Hormones are your body’s communication network. With over 50 different types, they zip around your body and send signals to make sure everything is working properly. They help regulate your metabolism, fertility, growth, mood and sexual health.
Hormones are also sometimes known as steroids – you’ve likely heard of testosterone, estrogen, and progesterone.
Only a tiny amount of each hormone is needed to make a change in your body which is why its so important to ensure that your hormone systems (endocrine system) are working flawlessly. Too much or not enough can cause serious health problems.
Generally healthy people will rarely get their hormone levels tested, which is unfortunate as when something is off, we don’t know what your normal or baseline levels are. The most common trigger for men to get their levels tested is if they are displaying symptoms like unexplained fatigue, loss of muscle mass, weight gain, difficulty performing sexually and sudden hair loss.
Before starting on a new solution to treat these issues, like TRT (aka testosterone replacement therapy), we recommend a full blood work panel to measure a bunch of different hormone (and vitamin, and nutrient) levels to make sure you’re getting the right diagnosis and treatment.
Testosterone (sometimes known as T) is the primary male sex hormone. Your testicles and adrenal gland make testosterone and it plays an important role in libido, bone mass, heart health, fat distribution, muscle mass, strength, energy levels, and sperm production. The most common testosterone test is the total testosterone test. This test measures both free testosterone and testosterone attached to proteins.
Testosterone levels naturally change during the day. They are highest in the morning (around 8am) and lowest at night (around 8pm).
It’s best to measure testosterone when it is at its highest, so make sure to get your blood drawn in the morning!
Low T symptoms may include low sex drive, fatigue, reduced muscle mass, and depression. It is a relatively common condition in men with Canadian experts saying 25% of Canadian men between 40 – 62 have low T.
If you’ve never had your testosterone levels measured, you’re in the majority. Low T levels without symptoms doesn’t necessarily need treatment according to the Canadian urologist association. It’s our belief that if you have any symptoms that could be caused by low testosterone, it is important to test just to be sure. Our recommendation is to test your T levels every few months to see if they are declining. If you start treatment, you’ll also test to see if the medication is working for you.
Testosterone production is affected by several different hormones: this means we also measure those other hormones (like LH, FSH and TSH) to get the whole picture of what is going on in your body.
LH and FSH
Luteinizing hormone (LH) and follicle stimulating hormone (FSH) send messages to your testicles. They are made by your pituitary gland (at the bottom of your brain). Then LH and FSH travel through your bloodstream to reach your testicles. They tell your testicles to produce testosterone and sperm.
Measuring the levels of these two hormones helps determine why you have low testosterone levels. If LH and FSH are high and T is low, it means the testicles are having trouble making enough testosterone. This is called ‘primary hypogonadism’. If LH and FSH are low and T is low, it means the testicles are not being told to make enough testosterone. This is called ‘secondary hypogonadism’.

_To do_:
**a.** According to the text on hormone testing, at what time of day are testosterone levels highest?
**b.** Retype the text on hormone testing, starting at "Low T symptoms" and ending at "have low T.".
You won't need the records for this work.

_Stored records_:
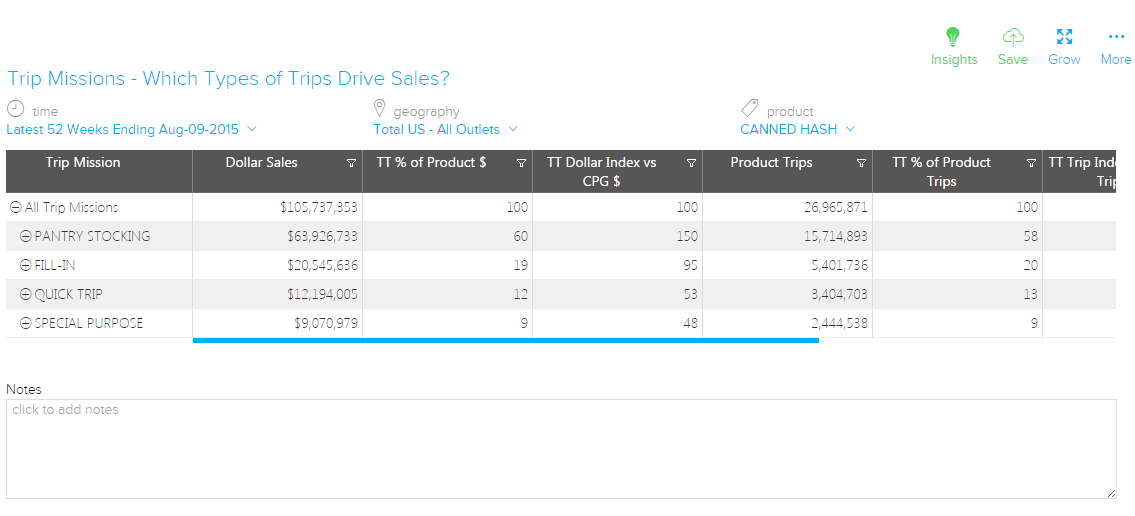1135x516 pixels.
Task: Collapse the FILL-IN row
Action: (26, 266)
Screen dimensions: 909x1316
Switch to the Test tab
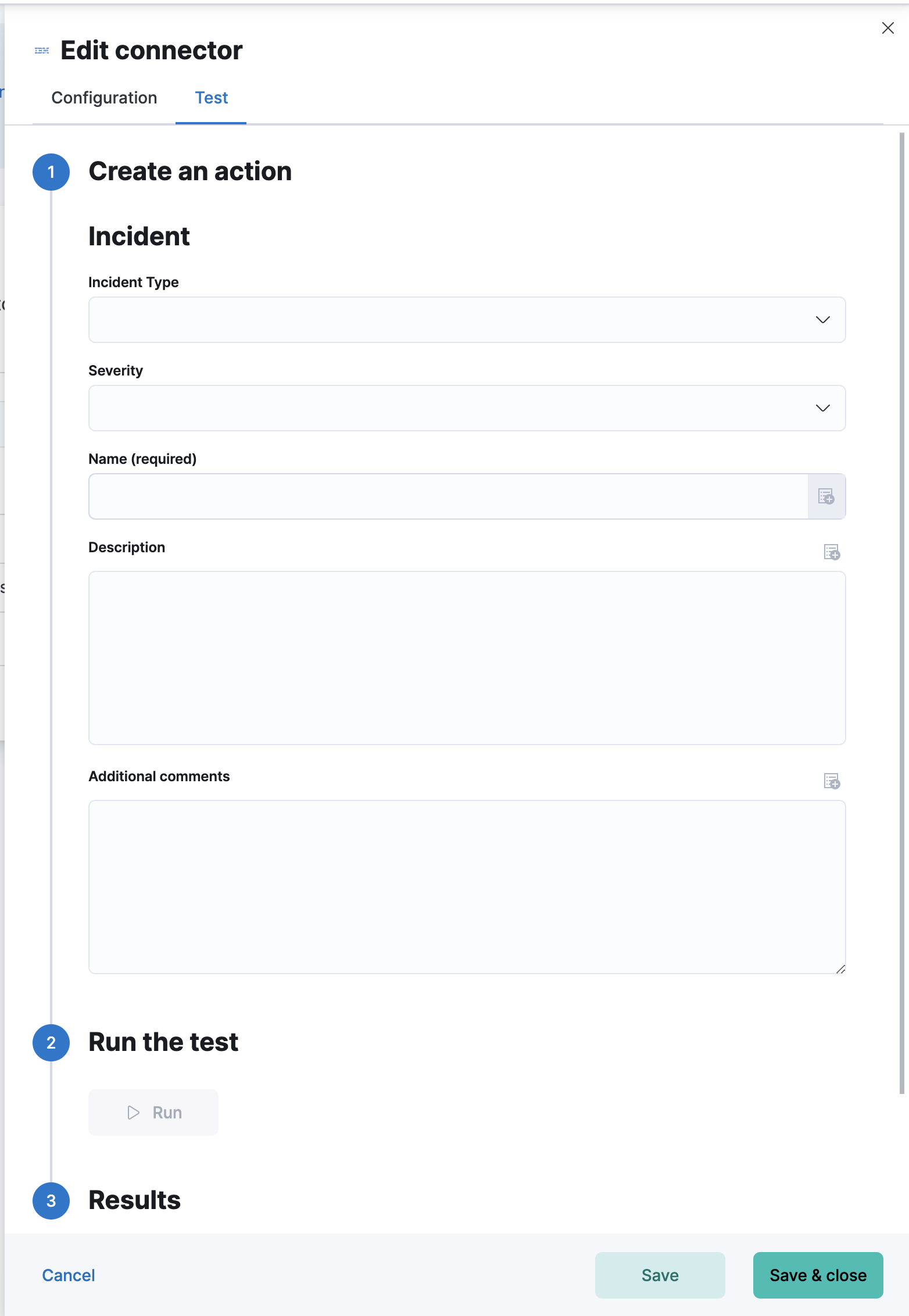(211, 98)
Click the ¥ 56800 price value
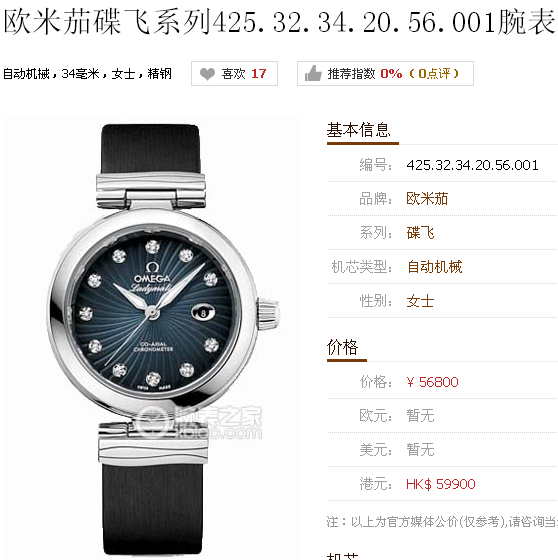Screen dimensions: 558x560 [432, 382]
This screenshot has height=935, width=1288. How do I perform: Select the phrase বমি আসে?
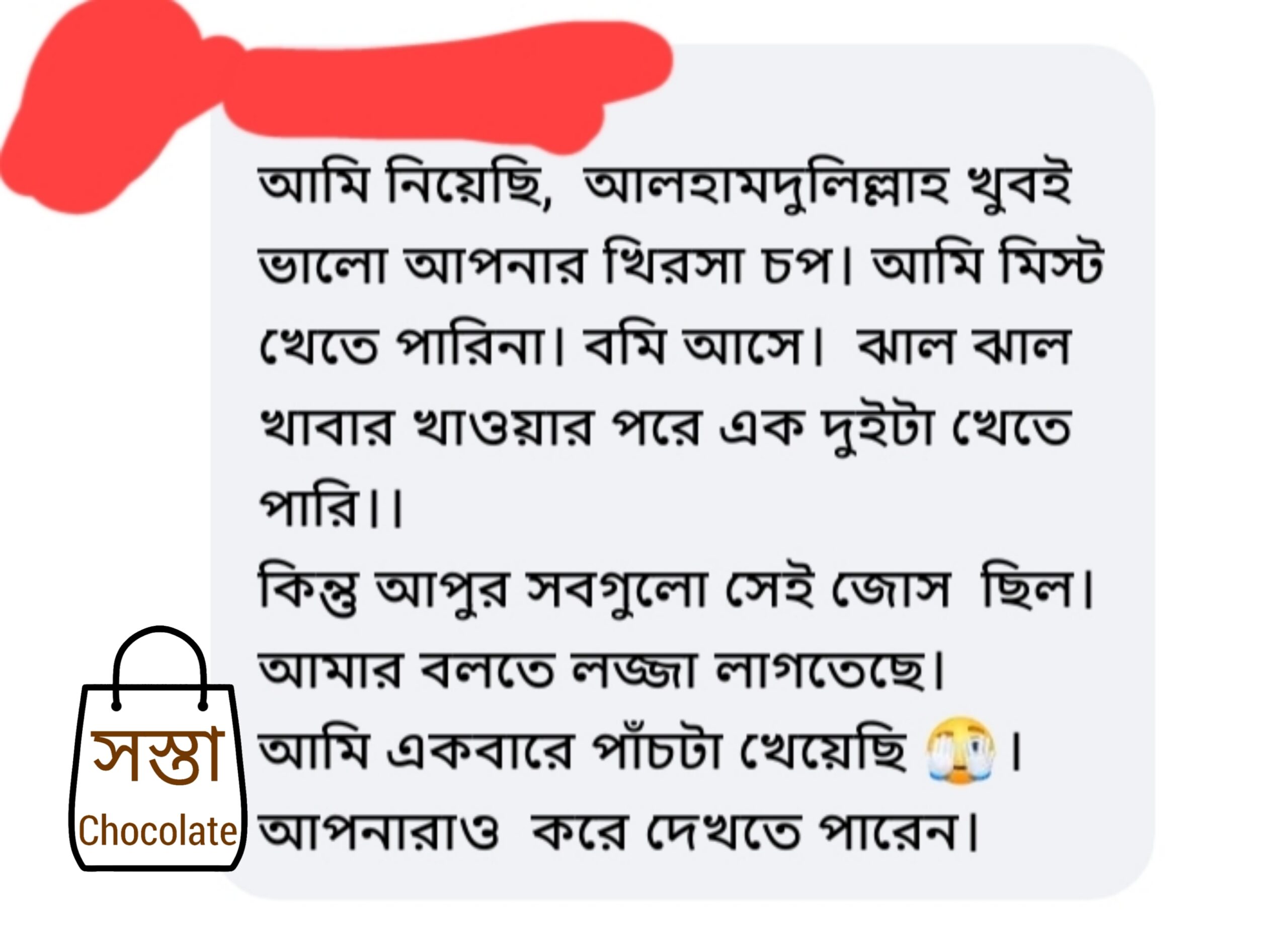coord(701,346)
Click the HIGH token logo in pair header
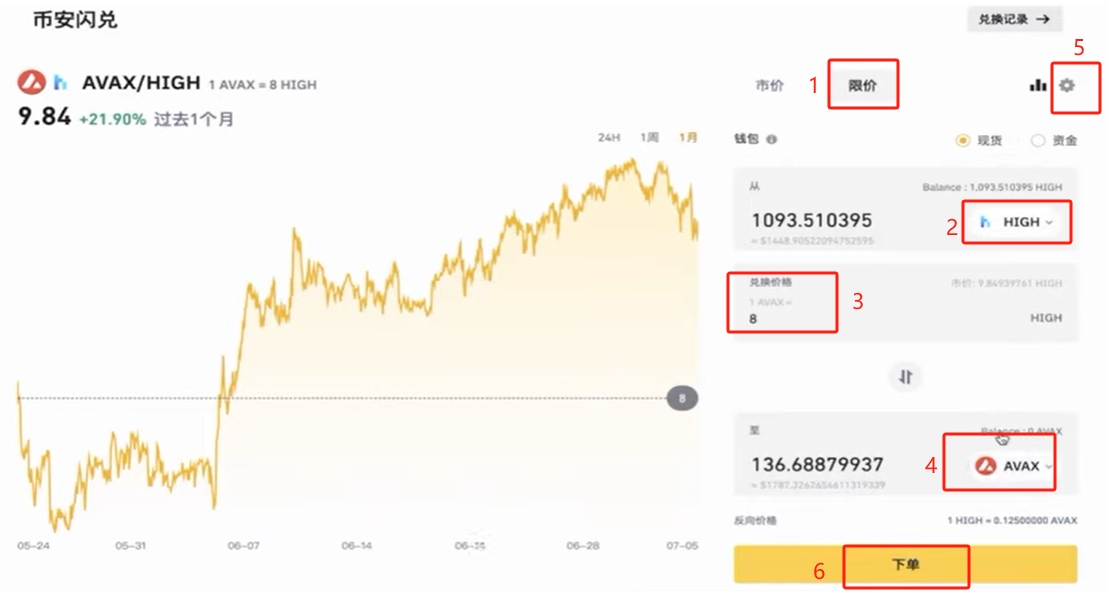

_Response list_:
**a.** In the morning, around 8am.

**b.**
Low T symptoms may include low sex drive, fatigue, reduced muscle mass, and depression. It is a relatively common condition in men with Canadian experts saying 25% of Canadian men between 40 – 62 have low T.